Materials provided.
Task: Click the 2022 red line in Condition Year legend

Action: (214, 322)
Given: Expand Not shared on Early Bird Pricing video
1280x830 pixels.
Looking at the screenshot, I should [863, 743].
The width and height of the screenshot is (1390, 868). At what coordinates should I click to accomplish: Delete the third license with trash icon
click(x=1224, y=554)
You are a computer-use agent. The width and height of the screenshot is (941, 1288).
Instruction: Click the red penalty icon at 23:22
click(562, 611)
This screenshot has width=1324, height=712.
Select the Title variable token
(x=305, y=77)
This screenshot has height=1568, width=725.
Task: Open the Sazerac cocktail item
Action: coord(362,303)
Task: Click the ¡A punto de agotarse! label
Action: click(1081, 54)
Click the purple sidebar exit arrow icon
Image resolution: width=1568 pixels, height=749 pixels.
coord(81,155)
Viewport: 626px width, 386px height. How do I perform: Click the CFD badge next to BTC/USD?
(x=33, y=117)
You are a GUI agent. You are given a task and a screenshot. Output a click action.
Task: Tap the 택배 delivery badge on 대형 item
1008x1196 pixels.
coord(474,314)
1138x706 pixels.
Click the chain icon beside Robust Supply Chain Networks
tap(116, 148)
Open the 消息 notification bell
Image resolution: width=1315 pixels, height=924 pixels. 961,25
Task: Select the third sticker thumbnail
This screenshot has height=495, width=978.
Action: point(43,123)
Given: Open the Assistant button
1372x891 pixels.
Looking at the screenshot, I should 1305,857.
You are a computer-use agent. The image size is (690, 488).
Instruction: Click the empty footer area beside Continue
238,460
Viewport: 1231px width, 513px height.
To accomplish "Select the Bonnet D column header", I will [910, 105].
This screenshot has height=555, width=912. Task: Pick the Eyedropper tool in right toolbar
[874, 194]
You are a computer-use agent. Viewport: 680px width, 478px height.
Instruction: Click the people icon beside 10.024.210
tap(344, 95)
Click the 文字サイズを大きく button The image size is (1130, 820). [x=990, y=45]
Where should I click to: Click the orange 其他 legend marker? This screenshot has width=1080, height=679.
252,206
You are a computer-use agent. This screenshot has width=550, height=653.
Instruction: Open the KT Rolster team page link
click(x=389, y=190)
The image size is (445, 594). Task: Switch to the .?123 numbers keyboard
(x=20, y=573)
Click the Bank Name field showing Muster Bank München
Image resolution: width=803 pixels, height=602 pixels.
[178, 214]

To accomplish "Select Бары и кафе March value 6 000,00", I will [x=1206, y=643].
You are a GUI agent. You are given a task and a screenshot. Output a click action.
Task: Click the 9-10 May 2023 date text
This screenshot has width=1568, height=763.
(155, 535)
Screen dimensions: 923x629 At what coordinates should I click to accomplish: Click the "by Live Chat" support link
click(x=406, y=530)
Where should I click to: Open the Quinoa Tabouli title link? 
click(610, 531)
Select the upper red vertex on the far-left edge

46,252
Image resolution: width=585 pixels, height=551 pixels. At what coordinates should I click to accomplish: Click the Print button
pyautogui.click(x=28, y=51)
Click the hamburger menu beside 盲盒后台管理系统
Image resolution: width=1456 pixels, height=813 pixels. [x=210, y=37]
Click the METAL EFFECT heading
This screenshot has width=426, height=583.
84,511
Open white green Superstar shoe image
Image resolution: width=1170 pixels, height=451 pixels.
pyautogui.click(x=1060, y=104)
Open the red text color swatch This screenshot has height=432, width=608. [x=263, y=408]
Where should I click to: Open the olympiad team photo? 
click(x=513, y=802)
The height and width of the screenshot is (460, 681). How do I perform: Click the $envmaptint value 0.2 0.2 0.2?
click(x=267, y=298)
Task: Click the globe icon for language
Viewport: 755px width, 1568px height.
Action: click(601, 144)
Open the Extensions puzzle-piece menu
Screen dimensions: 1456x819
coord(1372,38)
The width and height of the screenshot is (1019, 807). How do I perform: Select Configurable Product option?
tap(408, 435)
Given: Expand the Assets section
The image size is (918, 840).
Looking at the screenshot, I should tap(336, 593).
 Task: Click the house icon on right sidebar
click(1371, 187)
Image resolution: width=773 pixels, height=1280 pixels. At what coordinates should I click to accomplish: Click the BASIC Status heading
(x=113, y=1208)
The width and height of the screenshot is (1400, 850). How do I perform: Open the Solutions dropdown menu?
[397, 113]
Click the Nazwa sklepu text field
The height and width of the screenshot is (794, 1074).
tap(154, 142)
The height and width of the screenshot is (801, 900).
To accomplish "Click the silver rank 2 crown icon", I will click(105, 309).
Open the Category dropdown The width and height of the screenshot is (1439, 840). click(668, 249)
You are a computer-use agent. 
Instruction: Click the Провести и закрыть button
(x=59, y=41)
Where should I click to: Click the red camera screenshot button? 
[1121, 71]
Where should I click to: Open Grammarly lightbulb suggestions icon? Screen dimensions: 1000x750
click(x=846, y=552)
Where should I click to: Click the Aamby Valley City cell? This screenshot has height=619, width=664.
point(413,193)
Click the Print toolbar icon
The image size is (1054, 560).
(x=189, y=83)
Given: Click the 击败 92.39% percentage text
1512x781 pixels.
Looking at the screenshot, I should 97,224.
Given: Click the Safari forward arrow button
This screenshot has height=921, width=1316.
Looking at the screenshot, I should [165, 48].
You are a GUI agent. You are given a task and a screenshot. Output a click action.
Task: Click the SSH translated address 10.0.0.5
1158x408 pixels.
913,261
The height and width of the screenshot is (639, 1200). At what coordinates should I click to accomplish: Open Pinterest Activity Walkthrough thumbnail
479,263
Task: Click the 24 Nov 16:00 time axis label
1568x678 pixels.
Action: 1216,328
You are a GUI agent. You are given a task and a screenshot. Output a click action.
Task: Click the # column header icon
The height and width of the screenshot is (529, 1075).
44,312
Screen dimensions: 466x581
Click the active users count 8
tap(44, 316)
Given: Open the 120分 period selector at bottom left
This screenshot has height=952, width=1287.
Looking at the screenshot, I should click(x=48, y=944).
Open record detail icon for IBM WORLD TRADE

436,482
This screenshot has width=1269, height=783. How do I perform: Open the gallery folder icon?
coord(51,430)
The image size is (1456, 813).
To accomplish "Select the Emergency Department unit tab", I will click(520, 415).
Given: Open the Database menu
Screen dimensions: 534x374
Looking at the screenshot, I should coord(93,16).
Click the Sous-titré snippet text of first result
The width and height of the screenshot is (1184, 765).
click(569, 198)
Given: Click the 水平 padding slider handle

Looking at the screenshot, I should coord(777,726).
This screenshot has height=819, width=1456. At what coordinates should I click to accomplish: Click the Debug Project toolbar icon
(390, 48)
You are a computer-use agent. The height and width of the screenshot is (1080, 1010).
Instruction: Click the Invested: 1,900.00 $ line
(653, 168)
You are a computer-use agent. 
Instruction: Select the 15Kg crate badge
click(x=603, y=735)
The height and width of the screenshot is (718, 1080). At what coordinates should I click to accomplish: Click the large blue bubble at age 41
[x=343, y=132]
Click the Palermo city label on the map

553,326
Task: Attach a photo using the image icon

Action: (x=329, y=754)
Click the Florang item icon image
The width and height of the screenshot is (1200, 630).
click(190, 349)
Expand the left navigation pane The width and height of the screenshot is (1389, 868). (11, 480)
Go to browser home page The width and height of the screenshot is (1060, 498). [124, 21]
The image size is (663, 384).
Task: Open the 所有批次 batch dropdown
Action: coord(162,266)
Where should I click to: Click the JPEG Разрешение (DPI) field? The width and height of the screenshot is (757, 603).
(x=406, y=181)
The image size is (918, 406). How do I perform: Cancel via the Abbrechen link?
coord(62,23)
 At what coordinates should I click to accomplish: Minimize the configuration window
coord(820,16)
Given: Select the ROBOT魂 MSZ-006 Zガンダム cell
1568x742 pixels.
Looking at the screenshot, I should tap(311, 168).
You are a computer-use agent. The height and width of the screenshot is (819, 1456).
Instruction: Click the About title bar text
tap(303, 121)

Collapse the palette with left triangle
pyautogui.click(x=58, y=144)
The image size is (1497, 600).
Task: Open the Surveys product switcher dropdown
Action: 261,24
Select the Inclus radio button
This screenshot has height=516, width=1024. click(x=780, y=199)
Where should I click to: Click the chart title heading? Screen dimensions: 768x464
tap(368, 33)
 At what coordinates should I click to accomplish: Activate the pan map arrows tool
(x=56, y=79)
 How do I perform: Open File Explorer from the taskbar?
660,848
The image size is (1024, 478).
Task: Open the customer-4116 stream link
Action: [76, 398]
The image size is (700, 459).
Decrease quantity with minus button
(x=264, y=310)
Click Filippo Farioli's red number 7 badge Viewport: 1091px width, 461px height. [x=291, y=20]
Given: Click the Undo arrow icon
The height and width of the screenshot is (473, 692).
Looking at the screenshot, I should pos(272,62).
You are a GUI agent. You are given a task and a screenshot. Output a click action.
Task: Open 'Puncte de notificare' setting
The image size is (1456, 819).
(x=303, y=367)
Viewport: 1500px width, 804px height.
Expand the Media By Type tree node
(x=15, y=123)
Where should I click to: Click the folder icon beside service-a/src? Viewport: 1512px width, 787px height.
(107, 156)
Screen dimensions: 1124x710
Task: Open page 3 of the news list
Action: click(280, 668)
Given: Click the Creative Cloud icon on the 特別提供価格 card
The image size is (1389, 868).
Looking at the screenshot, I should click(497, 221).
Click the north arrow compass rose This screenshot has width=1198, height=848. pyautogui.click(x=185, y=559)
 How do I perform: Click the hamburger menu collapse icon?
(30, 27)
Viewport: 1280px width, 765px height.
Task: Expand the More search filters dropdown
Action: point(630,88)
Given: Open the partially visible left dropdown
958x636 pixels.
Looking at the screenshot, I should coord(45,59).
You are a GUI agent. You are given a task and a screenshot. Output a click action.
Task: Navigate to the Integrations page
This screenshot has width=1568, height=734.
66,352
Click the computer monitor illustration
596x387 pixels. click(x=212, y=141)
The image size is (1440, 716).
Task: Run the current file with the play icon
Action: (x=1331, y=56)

Problem requirements. Turn the rows starting with the line that contains "At what coordinates should I click to accomplish: Minimize" and ending with the line that contains "This screenshot has height=516, width=1024." into a numbered list, skipping any blank lines.

Finished exercise.
1.  At what coordinates should I click to accomplish: Minimize the configuration window
2. coord(820,16)
3. Given: Select the ROBOT魂 MSZ-006 Zガンダム cell
4. 1568x742 pixels.
5. Looking at the screenshot, I should tap(311, 168).
6. You are a computer-use agent. The height and width of the screenshot is (819, 1456).
7. Instruction: Click the About title bar text
8. tap(303, 121)
9. Collapse the palette with left triangle
10. pyautogui.click(x=58, y=144)
11. The image size is (1497, 600).
12. Task: Open the Surveys product switcher dropdown
13. Action: 261,24
14. Select the Inclus radio button
15. This screenshot has height=516, width=1024. click(x=780, y=199)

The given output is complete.